Protecting Your (EHR) Legacy
Antione Agassi
Antoine Agassi, TN HIMSS board member and chairman and CEO of Nashville-based Trinisys, said another challenge facing healthcare organizations is access to electronic health records amid a record setting number of hospital closures. A March 2019 report by Becker's Hospital Review found that Tennessee had the second-most closures since 2010, with 10 hospitals shutting their doors.

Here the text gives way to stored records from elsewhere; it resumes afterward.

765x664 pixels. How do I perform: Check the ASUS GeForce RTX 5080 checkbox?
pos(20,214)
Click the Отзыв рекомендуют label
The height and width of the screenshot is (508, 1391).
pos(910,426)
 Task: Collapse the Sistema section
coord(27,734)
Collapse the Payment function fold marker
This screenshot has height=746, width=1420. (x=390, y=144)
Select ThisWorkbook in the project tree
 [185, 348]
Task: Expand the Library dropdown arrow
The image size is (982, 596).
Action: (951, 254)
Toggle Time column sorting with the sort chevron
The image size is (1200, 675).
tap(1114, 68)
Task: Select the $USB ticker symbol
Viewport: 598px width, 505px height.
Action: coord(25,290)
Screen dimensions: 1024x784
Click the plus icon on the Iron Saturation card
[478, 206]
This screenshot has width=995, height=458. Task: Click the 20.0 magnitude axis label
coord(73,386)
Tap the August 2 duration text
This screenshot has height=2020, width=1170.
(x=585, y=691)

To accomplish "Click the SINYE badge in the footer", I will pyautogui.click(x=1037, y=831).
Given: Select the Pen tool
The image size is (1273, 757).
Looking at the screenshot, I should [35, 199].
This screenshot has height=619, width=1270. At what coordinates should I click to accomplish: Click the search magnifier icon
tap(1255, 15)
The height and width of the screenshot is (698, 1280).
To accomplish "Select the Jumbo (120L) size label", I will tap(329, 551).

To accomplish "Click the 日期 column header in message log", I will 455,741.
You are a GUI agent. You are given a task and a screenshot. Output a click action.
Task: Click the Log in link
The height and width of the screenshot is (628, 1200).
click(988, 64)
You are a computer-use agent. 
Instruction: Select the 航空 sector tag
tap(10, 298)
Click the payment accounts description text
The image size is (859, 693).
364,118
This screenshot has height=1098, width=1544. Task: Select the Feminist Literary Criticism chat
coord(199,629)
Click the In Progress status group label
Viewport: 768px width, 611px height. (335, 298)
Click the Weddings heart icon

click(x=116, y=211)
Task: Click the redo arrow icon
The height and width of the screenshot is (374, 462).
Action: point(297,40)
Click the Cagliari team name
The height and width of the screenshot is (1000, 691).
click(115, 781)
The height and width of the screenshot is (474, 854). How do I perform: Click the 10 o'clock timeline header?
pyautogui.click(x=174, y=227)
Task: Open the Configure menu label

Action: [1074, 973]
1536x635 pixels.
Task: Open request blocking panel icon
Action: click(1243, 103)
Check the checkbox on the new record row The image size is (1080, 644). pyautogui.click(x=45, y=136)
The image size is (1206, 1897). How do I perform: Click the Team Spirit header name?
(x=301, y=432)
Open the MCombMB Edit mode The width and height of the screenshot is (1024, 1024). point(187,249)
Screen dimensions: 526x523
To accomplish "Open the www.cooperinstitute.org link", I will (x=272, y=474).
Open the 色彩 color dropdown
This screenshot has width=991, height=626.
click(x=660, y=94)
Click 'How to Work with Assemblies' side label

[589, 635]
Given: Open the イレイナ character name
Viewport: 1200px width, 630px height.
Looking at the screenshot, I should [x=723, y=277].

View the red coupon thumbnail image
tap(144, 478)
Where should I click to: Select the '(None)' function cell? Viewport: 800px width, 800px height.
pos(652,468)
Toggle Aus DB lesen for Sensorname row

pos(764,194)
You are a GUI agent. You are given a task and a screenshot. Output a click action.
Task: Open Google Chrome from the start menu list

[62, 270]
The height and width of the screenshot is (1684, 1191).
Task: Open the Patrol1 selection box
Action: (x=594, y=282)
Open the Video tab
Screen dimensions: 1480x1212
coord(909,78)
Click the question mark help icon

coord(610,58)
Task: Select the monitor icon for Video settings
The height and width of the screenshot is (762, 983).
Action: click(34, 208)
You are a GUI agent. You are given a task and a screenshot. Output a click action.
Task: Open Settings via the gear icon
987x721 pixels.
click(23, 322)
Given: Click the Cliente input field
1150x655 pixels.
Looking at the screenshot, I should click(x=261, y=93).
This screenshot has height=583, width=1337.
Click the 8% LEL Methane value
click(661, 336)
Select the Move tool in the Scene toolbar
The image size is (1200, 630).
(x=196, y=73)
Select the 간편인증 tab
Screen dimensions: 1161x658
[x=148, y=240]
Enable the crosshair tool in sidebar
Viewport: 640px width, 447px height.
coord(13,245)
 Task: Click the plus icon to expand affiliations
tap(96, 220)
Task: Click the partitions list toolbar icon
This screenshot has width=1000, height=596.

"There's not a state that hasn't experienced a number of critical access hospitals closing, and what happens to the those medical records then?" Agassi asked, noting that files legally become property of health departments in most states, with retrieval typically requiring countless hours and phone calls. "When a hospital closes, it creates a big loss to the community as well as a displacement of patients, which creates a big gap in terms of record custody. Besides the loss in continuity of care, missing medical records also mean payers are more likely to pay for redundant medical tests."
Trinisys
Trinisys work with healthcare clients to ensure legacy data archival, particularly amid hospital consolidations and nationwide updates to more advanced EHR systems. The company has partnered with Vanderbilt University Medical Center, which sees more than two million patients annually and recently switched EHR systems when it went live on Epic. Trinisys allowed the medical center to consolidate patient data from numerous legacy systems into an easy-to-use, centralized historic record viewer.
"We ingest multiple sources of data and provide a consolidated dashboard report interoperable with new EHR systems," Agassi explained. "We take disparate data sources of analytical population health and census dashboards and combine them in a shiny new box that's easy to see and understand."